In so many of these factors, not only are they essential in an absolute or qualitative sense, but in a quantitative sense too. Not too much, not too little. Earth got just the right amount of some things—just the right amount of oxygen, a sun neither too hot or too cold, just the right size moon, and so forth. That’s just going to complicate the calculations.
Now, with all these factors in mind (and there may be more we don’t know about), can we make any reasonable calculation as to what proportion of planets in our galaxy fit this profile? Are there other planets out there that could have developed life like ours? To make that calculation, we have to ask what proportion of planets meet each characteristic. That’s impossible to do right now, so we have to estimate. Such estimates may be way off, but let’s give it a try. Let’s assume the simplest situation (and probably an overestimate), that each planet has a 1 in 100 chance of having each characteristic. This works out to 1/100 to the 13th power, or 10 to the −26 power. That says that only one planet out of 10 to the 26th has all the characteristics needed for life to develop. It is estimated that around one hundred billion planets exist in the galaxy. That’s 10 to the 11th power. Okay, make it 10 to the 12th. Clearly, even if we use a serious overestimate to the chances of any characteristic happening on a developing planet, we’ve just eliminated not only the possibility of life developing on another planet, but on our own too. We shouldn’t even exist. Yet, there’s good evidence these characteristics are essential. We can’t just drop two or three. The numbers just don’t add up.

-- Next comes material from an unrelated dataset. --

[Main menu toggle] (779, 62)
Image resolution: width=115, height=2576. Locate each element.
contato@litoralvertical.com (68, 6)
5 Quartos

So, where are we? Those numbers do give one possible explanation to Enrico Fermi’s famous paradox, but they are such an overestimate it’s hard to know if that’s the right explanation or not. It is possible that life could develop on other planets in situations we’re not familiar with, after all, we’re using Earth as an example and that may not be the most judicious model. Are we freaks in one way or another? Are we alone? You be the judge.